**Records for processing:**
******************************
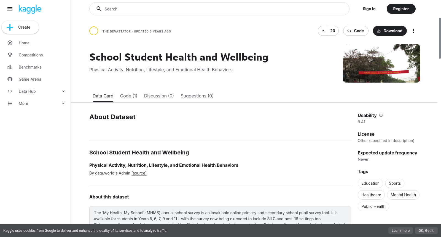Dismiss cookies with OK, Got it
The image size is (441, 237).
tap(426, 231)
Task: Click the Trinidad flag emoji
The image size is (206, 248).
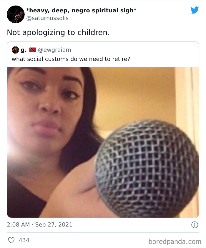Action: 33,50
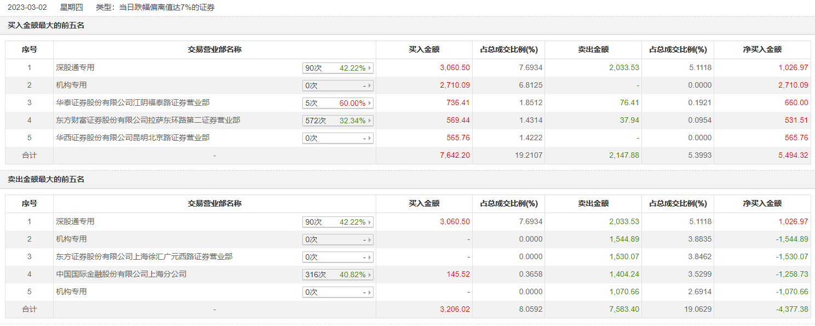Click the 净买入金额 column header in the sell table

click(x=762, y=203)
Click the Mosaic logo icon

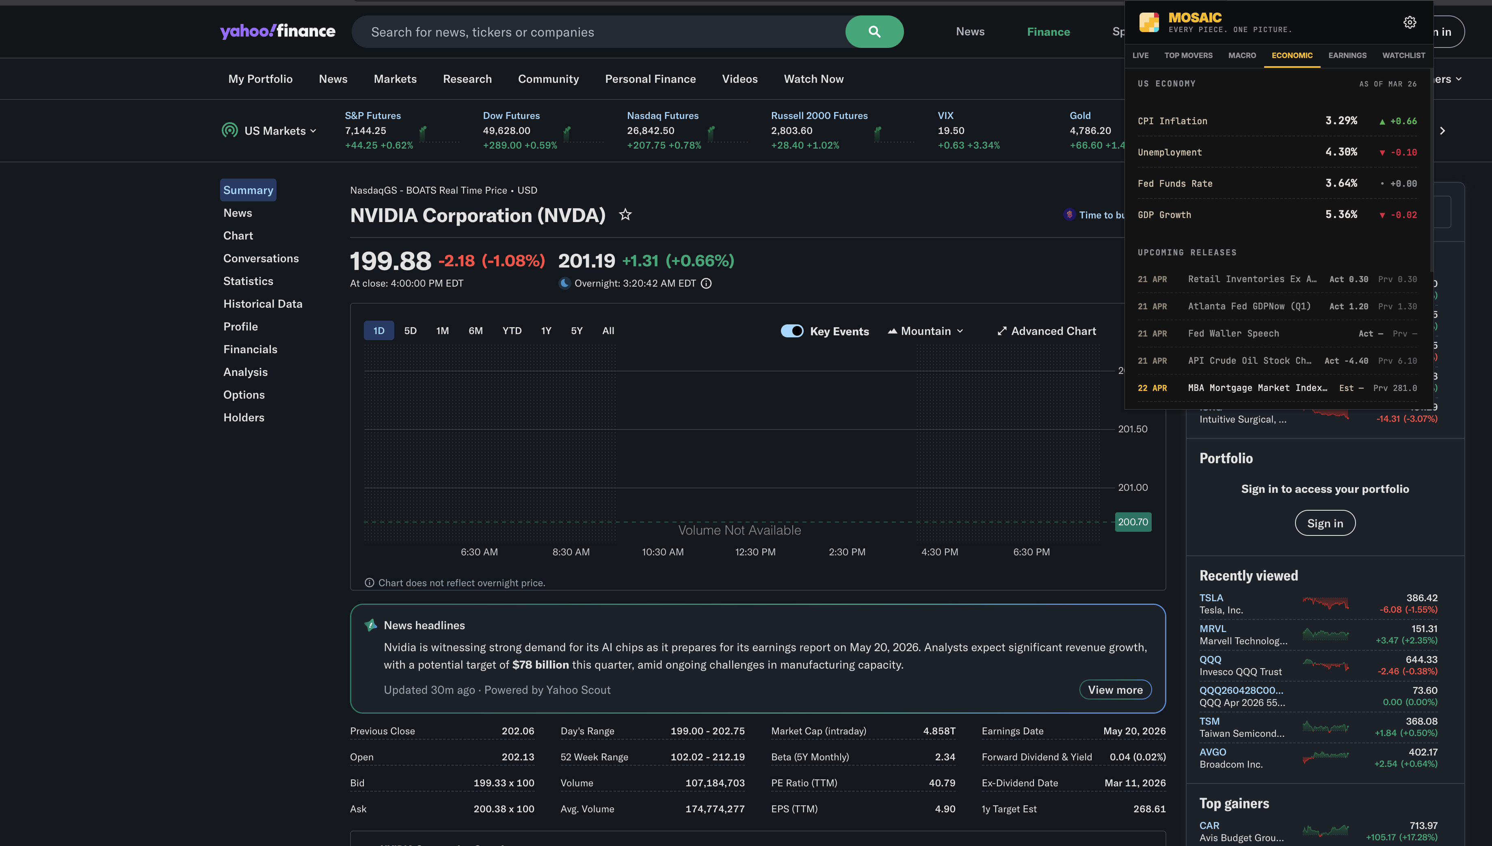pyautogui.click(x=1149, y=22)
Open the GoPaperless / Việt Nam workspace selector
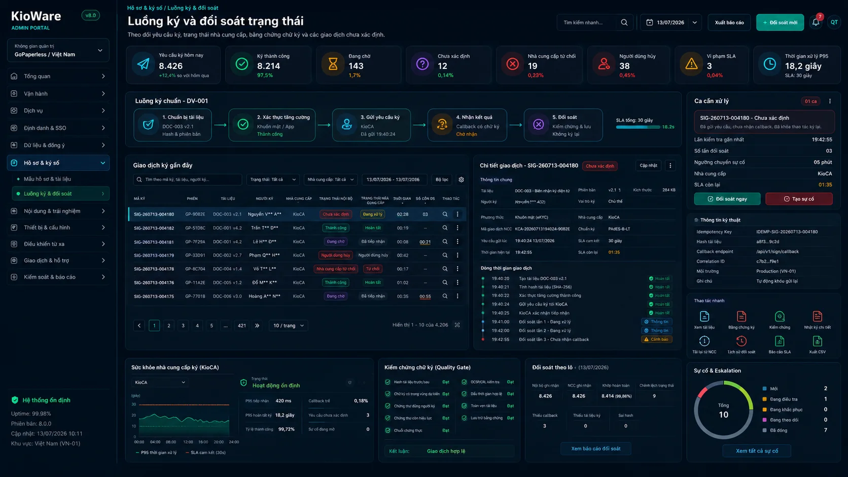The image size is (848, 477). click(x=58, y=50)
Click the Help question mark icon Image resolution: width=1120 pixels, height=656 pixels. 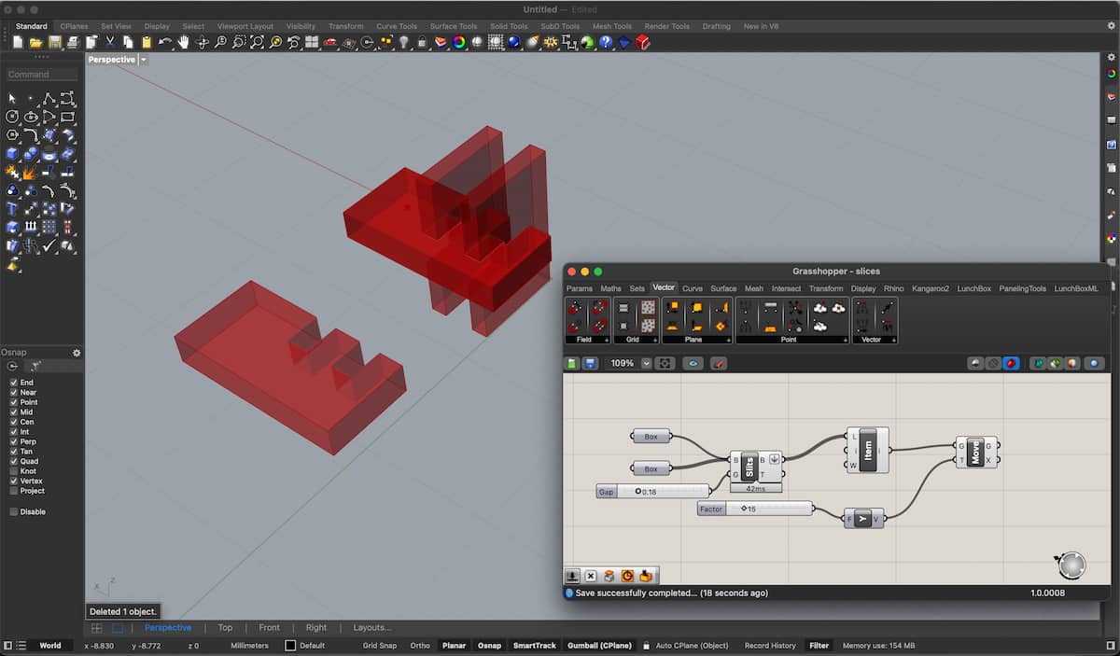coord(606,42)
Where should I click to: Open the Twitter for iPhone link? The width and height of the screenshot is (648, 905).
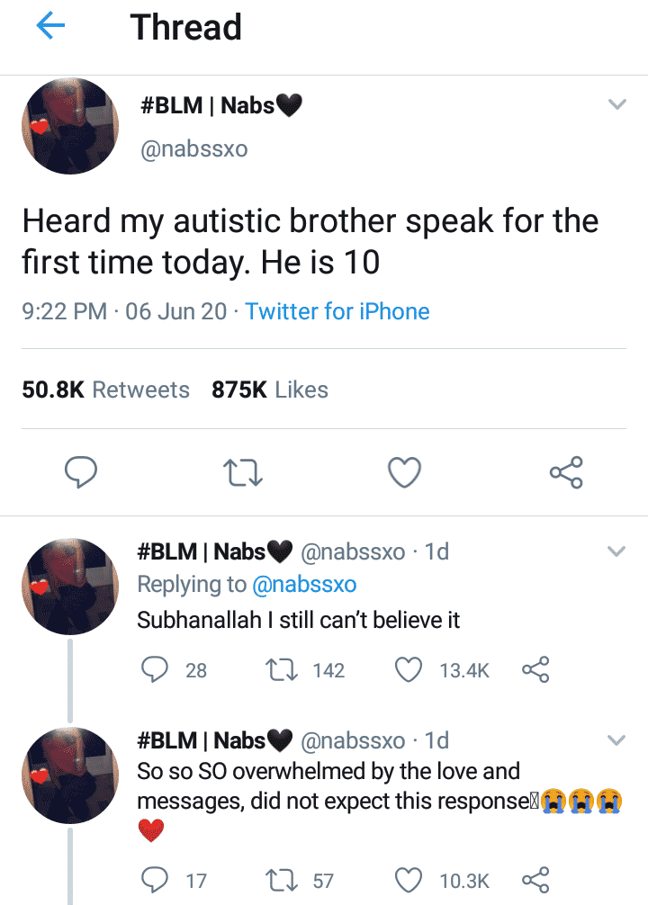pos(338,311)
******************************
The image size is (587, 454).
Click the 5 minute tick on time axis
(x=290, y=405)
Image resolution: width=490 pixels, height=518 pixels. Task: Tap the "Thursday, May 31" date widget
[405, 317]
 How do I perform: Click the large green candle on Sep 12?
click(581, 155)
******************************
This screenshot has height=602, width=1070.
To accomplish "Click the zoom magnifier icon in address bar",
******************************
Using the entries shown above, reproduce verbatim the lines from the line bearing "This screenshot has height=602, width=1070." to the line bearing "the zoom magnifier", inclusive.

**Answer:**
This screenshot has height=602, width=1070.
To accomplish "Click the zoom magnifier icon in address bar",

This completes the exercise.